Excerpts from a dataset:
┌──
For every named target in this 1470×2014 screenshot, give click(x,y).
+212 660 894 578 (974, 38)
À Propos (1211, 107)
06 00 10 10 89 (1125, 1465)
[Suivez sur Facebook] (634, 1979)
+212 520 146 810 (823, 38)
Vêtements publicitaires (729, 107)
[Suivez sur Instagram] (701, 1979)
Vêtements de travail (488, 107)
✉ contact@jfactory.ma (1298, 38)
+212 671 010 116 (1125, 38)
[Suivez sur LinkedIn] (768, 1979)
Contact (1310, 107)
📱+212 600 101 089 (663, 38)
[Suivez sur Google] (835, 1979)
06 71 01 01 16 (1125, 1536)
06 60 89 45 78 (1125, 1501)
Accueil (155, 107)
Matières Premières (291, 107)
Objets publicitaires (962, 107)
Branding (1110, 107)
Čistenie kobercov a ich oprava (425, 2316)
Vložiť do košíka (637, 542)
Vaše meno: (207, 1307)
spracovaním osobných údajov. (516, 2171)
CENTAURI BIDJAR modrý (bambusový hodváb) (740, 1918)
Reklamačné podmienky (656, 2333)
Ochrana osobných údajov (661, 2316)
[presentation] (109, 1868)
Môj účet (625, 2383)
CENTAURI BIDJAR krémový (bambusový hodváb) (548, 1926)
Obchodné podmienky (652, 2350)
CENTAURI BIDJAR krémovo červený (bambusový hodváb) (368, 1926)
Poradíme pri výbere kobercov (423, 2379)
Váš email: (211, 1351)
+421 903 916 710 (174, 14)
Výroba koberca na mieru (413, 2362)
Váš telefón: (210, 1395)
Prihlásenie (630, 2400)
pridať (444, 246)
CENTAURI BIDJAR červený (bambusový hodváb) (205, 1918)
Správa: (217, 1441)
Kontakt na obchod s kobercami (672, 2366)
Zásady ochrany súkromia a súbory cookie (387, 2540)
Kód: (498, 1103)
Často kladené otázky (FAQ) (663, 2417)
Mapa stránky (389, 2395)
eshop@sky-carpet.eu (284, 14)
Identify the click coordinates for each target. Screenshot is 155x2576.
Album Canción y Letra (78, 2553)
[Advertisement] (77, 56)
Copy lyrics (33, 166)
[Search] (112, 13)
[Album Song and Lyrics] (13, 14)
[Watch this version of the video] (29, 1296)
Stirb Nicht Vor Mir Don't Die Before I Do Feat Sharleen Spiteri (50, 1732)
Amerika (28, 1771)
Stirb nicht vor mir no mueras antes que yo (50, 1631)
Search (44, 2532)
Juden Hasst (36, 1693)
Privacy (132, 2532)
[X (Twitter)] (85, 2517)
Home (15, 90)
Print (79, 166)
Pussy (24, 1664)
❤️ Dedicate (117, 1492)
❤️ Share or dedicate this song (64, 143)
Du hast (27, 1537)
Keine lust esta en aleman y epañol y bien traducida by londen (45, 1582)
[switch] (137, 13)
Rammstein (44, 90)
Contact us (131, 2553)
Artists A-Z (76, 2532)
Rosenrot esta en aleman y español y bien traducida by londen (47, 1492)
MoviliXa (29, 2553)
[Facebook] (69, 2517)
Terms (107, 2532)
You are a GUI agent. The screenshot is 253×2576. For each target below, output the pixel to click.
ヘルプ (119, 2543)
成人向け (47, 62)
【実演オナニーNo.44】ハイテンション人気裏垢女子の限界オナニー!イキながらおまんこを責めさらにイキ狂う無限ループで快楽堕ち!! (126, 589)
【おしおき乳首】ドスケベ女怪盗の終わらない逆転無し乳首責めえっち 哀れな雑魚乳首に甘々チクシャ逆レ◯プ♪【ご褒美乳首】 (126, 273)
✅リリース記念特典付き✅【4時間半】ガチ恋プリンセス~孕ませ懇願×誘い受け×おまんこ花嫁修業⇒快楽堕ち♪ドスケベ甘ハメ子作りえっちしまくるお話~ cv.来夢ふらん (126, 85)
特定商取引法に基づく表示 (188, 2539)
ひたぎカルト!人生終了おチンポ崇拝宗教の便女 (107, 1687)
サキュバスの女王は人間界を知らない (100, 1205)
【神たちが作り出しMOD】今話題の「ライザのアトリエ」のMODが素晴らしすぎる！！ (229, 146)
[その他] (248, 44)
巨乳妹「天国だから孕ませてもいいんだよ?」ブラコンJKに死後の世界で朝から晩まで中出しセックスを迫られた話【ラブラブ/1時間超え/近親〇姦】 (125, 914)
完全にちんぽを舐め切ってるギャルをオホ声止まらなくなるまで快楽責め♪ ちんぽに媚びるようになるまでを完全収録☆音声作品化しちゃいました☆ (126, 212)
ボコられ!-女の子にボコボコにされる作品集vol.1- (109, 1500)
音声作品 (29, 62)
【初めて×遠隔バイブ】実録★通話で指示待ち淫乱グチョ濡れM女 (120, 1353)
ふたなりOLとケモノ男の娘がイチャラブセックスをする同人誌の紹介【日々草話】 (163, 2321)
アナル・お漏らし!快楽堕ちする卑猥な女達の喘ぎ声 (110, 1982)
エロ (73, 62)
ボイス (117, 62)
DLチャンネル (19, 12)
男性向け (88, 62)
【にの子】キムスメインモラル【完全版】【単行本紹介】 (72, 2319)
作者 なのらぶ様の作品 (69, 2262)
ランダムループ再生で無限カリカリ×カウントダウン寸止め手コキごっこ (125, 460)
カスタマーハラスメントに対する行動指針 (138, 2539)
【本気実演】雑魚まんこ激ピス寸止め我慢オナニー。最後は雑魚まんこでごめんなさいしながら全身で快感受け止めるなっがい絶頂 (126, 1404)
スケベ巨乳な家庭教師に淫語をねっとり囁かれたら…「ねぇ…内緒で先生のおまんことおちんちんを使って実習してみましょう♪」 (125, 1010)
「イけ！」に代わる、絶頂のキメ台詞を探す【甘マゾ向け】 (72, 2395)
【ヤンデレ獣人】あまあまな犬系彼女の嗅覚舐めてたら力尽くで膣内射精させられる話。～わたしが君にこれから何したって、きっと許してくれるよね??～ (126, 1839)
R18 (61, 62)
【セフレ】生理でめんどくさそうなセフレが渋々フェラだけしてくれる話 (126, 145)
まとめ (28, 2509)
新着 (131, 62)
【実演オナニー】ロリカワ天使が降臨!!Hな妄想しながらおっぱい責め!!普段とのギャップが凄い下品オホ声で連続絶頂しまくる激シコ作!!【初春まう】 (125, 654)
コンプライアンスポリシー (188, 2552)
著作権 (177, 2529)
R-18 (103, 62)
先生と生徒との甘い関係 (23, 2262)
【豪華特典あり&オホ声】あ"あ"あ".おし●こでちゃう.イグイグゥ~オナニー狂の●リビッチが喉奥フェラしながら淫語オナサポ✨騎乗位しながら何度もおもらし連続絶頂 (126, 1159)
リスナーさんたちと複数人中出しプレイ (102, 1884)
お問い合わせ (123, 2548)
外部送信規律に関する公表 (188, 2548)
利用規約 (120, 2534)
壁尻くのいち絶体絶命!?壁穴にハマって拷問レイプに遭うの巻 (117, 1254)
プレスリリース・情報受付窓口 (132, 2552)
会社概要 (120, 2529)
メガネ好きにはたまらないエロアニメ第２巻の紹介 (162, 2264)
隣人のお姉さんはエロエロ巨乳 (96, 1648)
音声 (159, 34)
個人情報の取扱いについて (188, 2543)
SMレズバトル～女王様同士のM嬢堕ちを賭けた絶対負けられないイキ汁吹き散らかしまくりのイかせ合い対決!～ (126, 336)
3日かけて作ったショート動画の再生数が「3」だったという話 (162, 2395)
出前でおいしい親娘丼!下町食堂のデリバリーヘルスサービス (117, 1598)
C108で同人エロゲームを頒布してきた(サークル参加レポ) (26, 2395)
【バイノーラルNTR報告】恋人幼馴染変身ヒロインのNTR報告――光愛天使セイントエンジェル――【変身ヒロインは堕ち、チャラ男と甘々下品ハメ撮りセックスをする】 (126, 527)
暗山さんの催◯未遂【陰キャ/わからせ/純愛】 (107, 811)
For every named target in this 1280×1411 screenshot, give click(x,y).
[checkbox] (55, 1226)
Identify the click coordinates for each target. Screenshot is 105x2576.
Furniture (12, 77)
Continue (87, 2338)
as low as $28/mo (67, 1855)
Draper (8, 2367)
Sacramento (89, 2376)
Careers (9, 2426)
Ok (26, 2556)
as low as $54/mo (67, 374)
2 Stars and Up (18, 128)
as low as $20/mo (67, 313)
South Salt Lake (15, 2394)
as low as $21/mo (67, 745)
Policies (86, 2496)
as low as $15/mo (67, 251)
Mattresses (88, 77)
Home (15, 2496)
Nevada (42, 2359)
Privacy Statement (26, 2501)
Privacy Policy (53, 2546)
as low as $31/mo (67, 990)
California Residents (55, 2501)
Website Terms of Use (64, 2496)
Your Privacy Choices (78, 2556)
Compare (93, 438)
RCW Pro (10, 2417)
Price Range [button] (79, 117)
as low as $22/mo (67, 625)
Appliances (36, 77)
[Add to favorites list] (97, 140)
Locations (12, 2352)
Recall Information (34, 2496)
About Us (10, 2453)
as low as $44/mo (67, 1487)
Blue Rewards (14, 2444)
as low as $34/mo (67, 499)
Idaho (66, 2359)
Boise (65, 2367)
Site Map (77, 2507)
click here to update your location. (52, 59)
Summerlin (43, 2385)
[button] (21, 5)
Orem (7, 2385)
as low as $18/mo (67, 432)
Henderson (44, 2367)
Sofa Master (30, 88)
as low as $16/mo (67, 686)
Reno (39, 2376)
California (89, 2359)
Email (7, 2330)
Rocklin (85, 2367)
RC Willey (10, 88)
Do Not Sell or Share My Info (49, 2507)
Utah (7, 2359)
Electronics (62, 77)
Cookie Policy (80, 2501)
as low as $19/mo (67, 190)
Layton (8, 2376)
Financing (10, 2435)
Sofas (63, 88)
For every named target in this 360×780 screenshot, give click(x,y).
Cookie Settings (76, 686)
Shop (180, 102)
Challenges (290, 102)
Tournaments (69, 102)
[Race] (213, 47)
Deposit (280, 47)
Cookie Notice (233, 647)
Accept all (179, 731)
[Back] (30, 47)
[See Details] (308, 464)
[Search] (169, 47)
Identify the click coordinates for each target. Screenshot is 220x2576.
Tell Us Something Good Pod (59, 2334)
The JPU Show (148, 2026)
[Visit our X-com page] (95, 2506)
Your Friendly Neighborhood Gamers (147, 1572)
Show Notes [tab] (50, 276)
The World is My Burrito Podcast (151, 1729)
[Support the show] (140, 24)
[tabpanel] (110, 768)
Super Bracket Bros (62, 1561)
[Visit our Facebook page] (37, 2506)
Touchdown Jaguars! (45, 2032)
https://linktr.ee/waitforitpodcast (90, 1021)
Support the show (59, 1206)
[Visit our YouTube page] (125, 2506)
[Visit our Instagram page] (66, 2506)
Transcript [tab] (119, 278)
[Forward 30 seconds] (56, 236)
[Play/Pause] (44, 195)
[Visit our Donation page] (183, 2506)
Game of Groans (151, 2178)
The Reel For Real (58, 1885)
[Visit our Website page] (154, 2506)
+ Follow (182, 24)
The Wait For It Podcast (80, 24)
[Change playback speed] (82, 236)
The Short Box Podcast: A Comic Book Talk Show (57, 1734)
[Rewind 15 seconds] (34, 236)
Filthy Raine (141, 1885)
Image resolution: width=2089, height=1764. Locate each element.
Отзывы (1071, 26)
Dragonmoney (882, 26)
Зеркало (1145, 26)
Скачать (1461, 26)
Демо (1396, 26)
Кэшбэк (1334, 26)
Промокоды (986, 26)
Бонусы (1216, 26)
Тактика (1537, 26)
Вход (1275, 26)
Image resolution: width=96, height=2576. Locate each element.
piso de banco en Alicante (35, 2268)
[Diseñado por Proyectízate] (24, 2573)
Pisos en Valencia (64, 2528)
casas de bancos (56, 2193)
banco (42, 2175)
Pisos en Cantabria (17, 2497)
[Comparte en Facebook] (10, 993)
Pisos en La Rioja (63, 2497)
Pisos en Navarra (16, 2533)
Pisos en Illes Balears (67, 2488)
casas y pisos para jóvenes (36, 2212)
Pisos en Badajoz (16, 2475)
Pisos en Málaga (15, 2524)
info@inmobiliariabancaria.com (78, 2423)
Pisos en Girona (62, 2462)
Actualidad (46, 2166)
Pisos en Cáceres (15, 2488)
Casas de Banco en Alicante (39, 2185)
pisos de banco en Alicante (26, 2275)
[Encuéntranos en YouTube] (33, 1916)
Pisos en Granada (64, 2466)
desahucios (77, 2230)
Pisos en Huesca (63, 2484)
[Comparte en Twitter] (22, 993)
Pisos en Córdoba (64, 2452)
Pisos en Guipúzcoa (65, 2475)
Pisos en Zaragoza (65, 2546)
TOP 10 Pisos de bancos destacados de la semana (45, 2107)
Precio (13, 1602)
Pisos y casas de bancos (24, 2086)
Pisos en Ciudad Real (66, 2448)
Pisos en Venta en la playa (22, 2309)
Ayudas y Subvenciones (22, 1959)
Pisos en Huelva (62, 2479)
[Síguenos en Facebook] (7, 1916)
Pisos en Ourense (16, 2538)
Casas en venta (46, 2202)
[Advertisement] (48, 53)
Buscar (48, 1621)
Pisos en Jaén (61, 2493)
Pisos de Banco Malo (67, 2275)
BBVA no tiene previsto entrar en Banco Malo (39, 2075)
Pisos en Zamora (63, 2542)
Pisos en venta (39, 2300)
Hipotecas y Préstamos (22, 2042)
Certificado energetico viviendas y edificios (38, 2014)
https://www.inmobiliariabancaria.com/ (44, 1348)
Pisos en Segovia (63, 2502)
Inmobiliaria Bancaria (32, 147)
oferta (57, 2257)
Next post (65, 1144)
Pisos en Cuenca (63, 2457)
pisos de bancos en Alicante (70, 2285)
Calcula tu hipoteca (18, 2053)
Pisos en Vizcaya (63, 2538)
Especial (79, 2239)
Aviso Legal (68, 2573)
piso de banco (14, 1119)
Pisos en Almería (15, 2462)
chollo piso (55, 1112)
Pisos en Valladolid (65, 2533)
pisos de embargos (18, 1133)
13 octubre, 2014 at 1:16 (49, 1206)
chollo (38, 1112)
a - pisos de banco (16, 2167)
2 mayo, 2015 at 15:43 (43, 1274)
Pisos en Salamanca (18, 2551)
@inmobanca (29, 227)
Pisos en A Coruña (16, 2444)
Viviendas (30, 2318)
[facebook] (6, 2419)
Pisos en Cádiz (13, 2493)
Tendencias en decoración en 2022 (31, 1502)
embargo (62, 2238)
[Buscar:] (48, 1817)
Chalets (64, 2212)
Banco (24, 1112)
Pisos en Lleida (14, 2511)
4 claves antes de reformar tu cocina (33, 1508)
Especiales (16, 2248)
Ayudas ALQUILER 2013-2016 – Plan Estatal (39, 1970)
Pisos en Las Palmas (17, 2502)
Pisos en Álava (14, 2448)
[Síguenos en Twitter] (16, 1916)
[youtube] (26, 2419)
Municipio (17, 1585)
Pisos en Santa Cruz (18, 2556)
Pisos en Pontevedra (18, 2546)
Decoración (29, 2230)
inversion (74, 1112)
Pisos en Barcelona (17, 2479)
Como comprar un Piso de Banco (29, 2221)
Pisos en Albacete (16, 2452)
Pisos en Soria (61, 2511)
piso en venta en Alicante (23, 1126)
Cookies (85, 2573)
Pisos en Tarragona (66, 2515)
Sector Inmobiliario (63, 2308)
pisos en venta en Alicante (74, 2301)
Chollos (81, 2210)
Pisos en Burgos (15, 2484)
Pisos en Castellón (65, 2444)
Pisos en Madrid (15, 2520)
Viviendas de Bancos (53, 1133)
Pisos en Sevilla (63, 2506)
└──
**Goal of the exercise**
Return a word-for-word copy of the lines above from the one holding "[Add to favorites list] (97, 140)" through the one holding "Show Notes [tab] (50, 276)", with both of them included and nothing besides.

**Solution for this task**
[Add to favorites list] (97, 140)
Locations (12, 2352)
Recall Information (34, 2496)
About Us (10, 2453)
as low as $44/mo (67, 1487)
Blue Rewards (14, 2444)
as low as $34/mo (67, 499)
Idaho (66, 2359)
Boise (65, 2367)
Site Map (77, 2507)
click here to update your location. (52, 59)
Summerlin (43, 2385)
[button] (21, 5)
Orem (7, 2385)
as low as $18/mo (67, 432)
Henderson (44, 2367)
Sofa Master (30, 88)
as low as $16/mo (67, 686)
Reno (39, 2376)
California (89, 2359)
Email (7, 2330)
Rocklin (85, 2367)
RC Willey (10, 88)
Do Not Sell or Share My Info (49, 2507)
Utah (7, 2359)
Electronics (62, 77)
Cookie Policy (80, 2501)
as low as $19/mo (67, 190)
Layton (8, 2376)
Financing (10, 2435)
Sofas (63, 88)
For every named target in this 360×780 screenshot, give click(x,y).
Cookie Settings (76, 686)
Shop (180, 102)
Challenges (290, 102)
Tournaments (69, 102)
[Race] (213, 47)
Deposit (280, 47)
Cookie Notice (233, 647)
Accept all (179, 731)
[Back] (30, 47)
[See Details] (308, 464)
[Search] (169, 47)
Identify the click coordinates for each target. Screenshot is 220x2576.
Tell Us Something Good Pod (59, 2334)
The JPU Show (148, 2026)
[Visit our X-com page] (95, 2506)
Your Friendly Neighborhood Gamers (147, 1572)
Show Notes [tab] (50, 276)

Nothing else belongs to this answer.